### Directive
Please print every one of the rows below without changing a single character.

### Recorded data
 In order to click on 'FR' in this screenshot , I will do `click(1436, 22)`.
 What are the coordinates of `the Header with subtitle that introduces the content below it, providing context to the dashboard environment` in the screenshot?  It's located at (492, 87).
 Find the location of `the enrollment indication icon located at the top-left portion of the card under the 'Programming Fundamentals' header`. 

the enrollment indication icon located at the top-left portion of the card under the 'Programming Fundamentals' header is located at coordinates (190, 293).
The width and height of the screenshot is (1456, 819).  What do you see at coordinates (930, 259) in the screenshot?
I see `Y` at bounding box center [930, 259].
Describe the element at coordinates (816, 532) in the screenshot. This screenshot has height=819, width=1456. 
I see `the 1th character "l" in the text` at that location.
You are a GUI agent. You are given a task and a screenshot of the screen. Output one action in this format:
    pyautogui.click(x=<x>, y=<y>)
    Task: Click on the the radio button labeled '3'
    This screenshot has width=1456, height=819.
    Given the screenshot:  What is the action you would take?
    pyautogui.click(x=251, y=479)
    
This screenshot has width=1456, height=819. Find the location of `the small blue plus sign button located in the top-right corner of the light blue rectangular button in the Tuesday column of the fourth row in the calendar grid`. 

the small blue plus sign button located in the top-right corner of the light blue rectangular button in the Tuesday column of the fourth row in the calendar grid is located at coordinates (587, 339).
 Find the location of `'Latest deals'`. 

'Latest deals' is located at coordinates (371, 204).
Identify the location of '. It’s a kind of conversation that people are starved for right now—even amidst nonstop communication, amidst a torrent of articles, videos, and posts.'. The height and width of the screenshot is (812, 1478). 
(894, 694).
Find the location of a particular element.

### Expected answer
 In order to click on 'FR' in this screenshot , I will do `click(1436, 22)`.
 What are the coordinates of `the Header with subtitle that introduces the content below it, providing context to the dashboard environment` in the screenshot?  It's located at (492, 87).
 Find the location of `the enrollment indication icon located at the top-left portion of the card under the 'Programming Fundamentals' header`. 

the enrollment indication icon located at the top-left portion of the card under the 'Programming Fundamentals' header is located at coordinates (190, 293).
The width and height of the screenshot is (1456, 819).  What do you see at coordinates (930, 259) in the screenshot?
I see `Y` at bounding box center [930, 259].
Describe the element at coordinates (816, 532) in the screenshot. This screenshot has height=819, width=1456. 
I see `the 1th character "l" in the text` at that location.
You are a GUI agent. You are given a task and a screenshot of the screen. Output one action in this format:
    pyautogui.click(x=<x>, y=<y>)
    Task: Click on the the radio button labeled '3'
    This screenshot has width=1456, height=819.
    Given the screenshot:  What is the action you would take?
    pyautogui.click(x=251, y=479)
    
This screenshot has width=1456, height=819. Find the location of `the small blue plus sign button located in the top-right corner of the light blue rectangular button in the Tuesday column of the fourth row in the calendar grid`. 

the small blue plus sign button located in the top-right corner of the light blue rectangular button in the Tuesday column of the fourth row in the calendar grid is located at coordinates (587, 339).
 Find the location of `'Latest deals'`. 

'Latest deals' is located at coordinates (371, 204).
Identify the location of '. It’s a kind of conversation that people are starved for right now—even amidst nonstop communication, amidst a torrent of articles, videos, and posts.'. The height and width of the screenshot is (812, 1478). 
(894, 694).
Find the location of a particular element.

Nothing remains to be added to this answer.